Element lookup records

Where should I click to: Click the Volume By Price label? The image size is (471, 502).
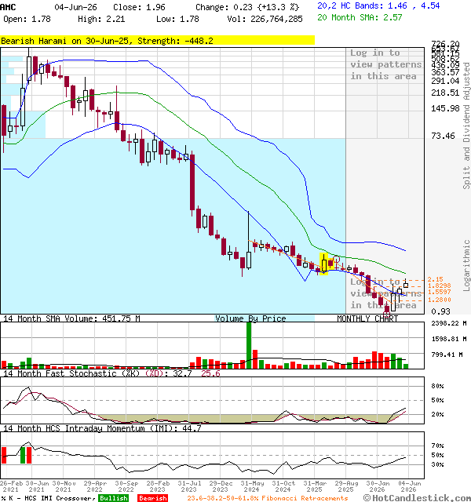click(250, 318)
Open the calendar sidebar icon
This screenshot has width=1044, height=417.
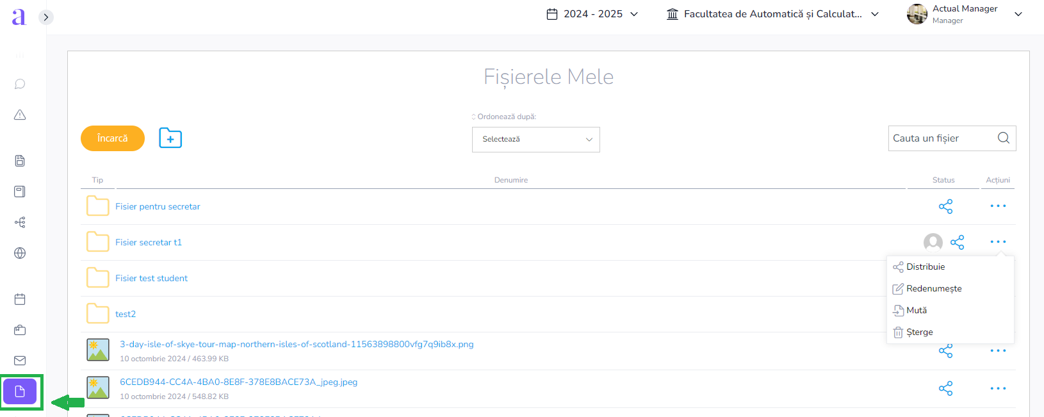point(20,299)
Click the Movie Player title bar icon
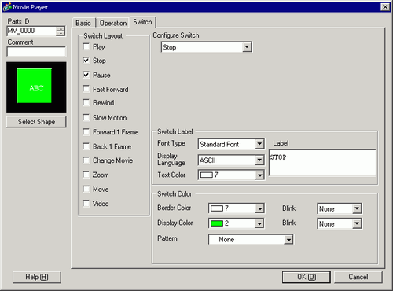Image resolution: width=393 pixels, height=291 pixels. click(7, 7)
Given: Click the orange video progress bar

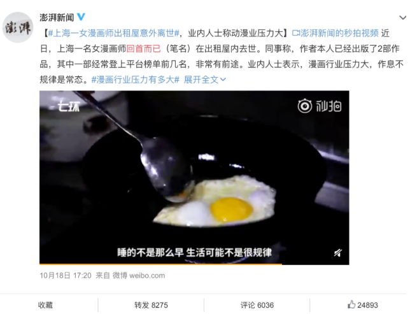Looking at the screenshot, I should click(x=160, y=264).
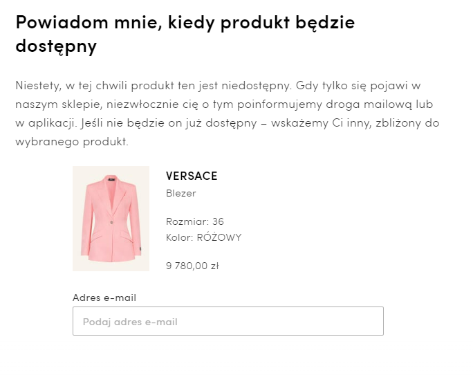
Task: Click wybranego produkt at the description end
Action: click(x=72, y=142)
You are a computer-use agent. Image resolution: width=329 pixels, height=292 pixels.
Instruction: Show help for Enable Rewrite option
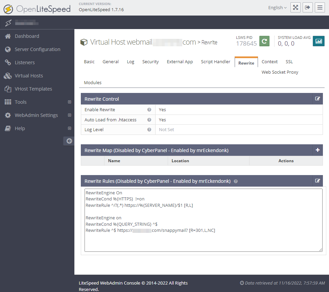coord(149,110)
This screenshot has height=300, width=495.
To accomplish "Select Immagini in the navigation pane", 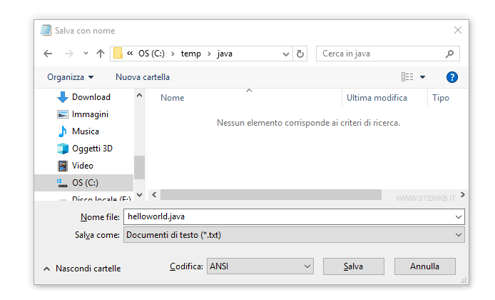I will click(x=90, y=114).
* * *
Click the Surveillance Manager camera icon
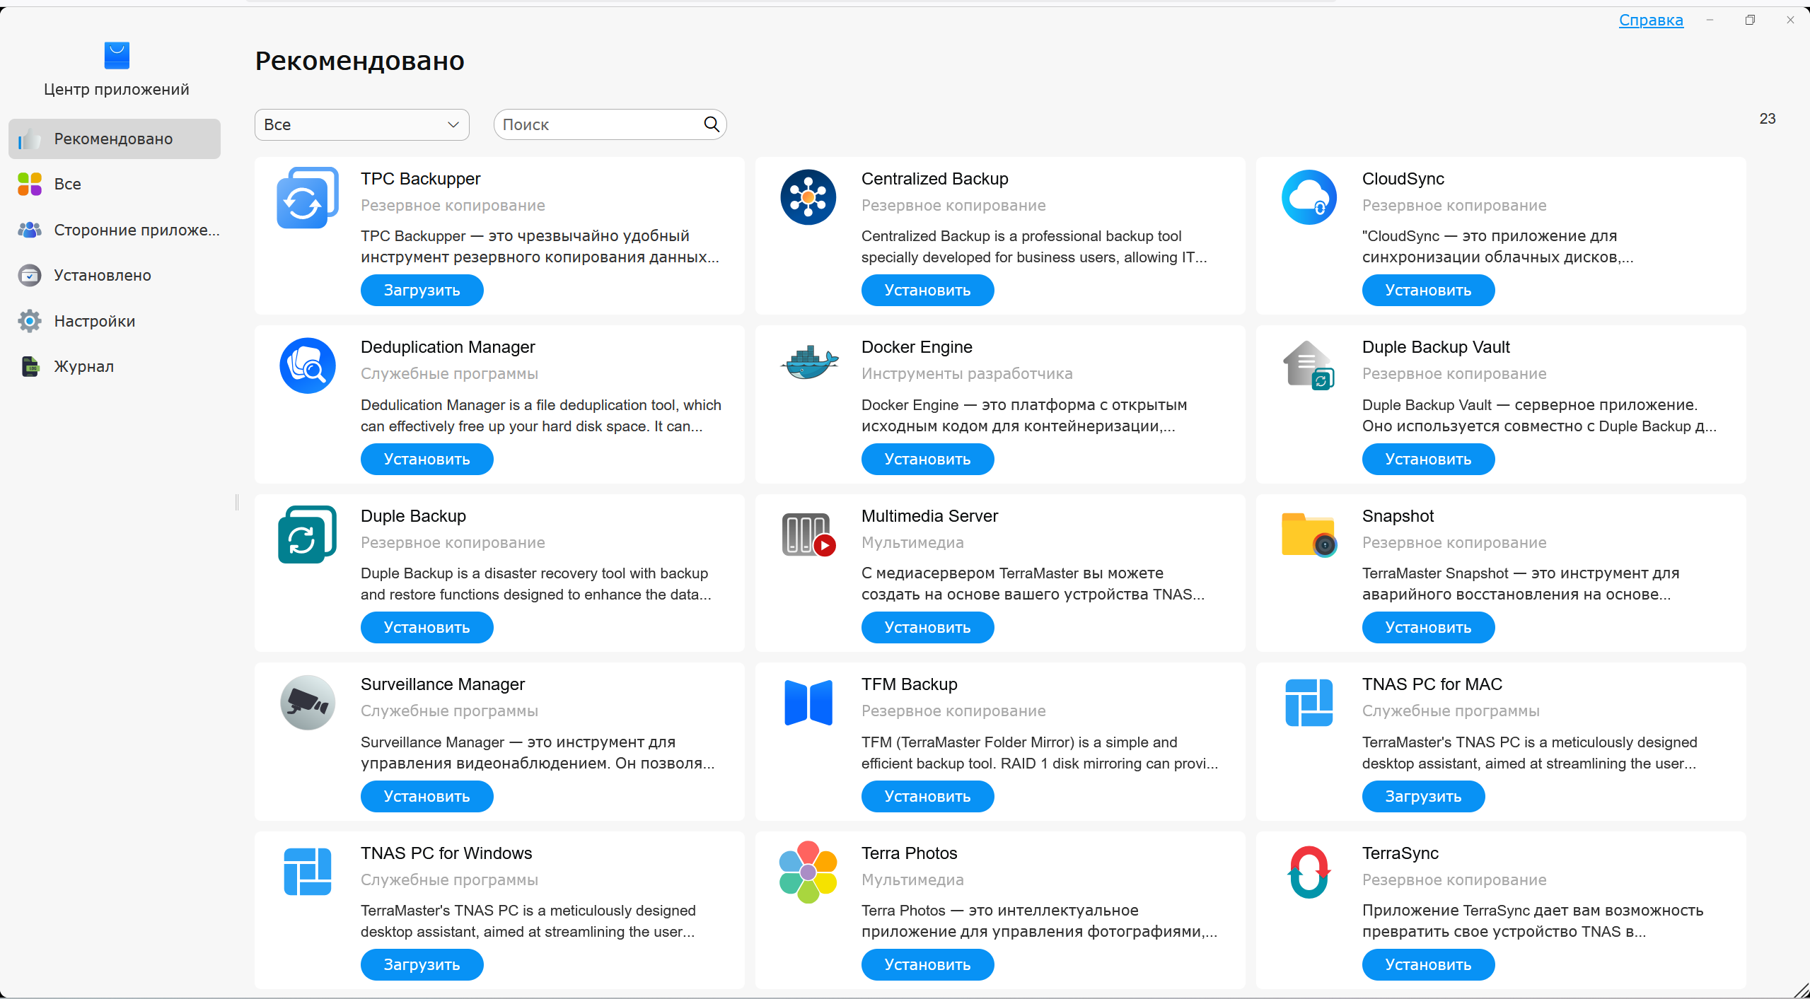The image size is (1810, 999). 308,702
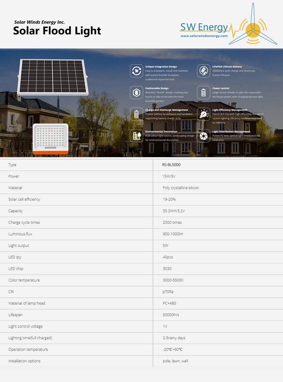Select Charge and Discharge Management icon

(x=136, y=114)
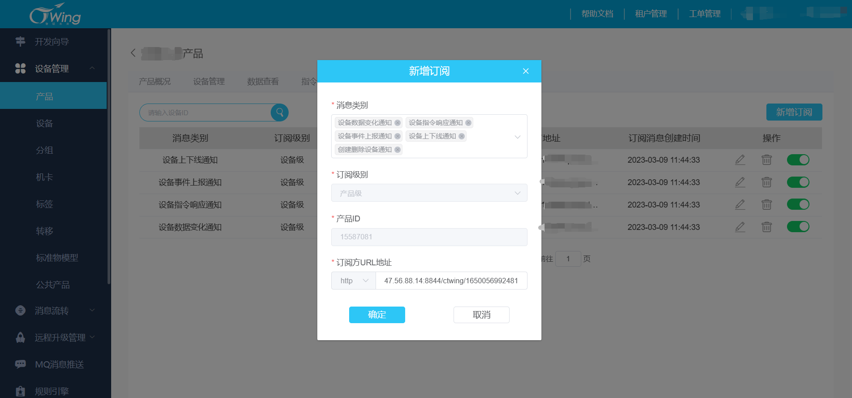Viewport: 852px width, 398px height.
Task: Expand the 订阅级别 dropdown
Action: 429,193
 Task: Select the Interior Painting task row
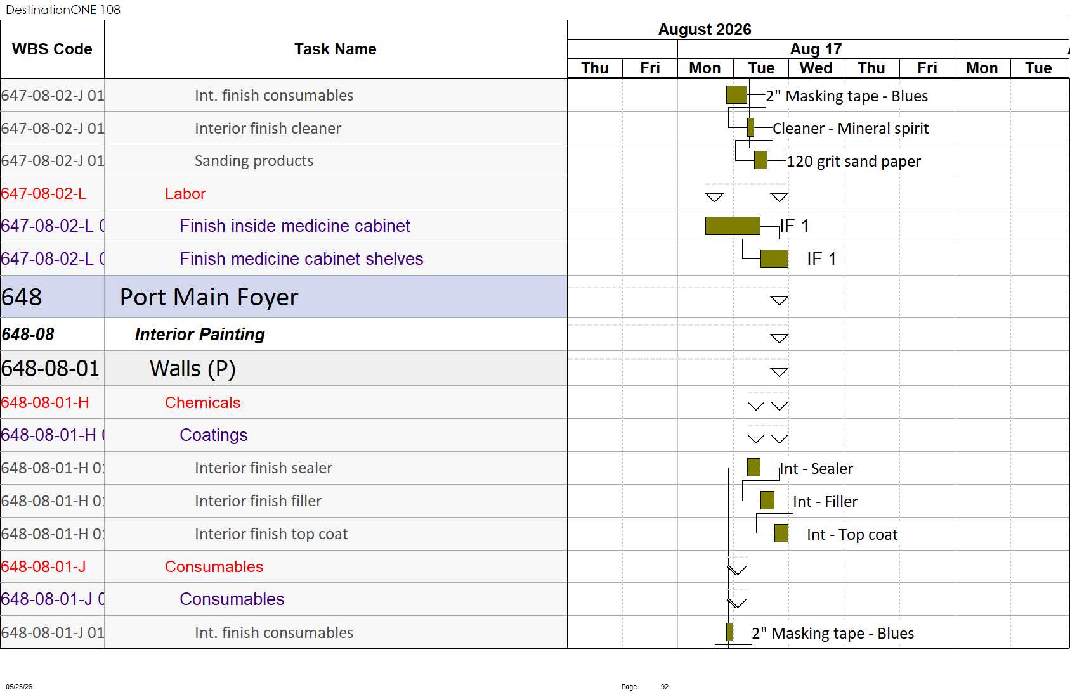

* WHAT YOU WILL DO *
Copy out the lines between the line containing "Given: Click the orange video progress bar" and the line containing "coord(149,110)", inclusive, and leave the pictures out of your answer.

* SOLUTION TO THE EXERCISE *
Given: Click the orange video progress bar

Looking at the screenshot, I should click(x=160, y=264).
Task: Click wybranego produkt at the description end
Action: click(x=72, y=142)
You are a computer-use agent. Image resolution: width=329 pixels, height=292 pixels.
Instruction: Show help for Enable Rewrite option
coord(149,110)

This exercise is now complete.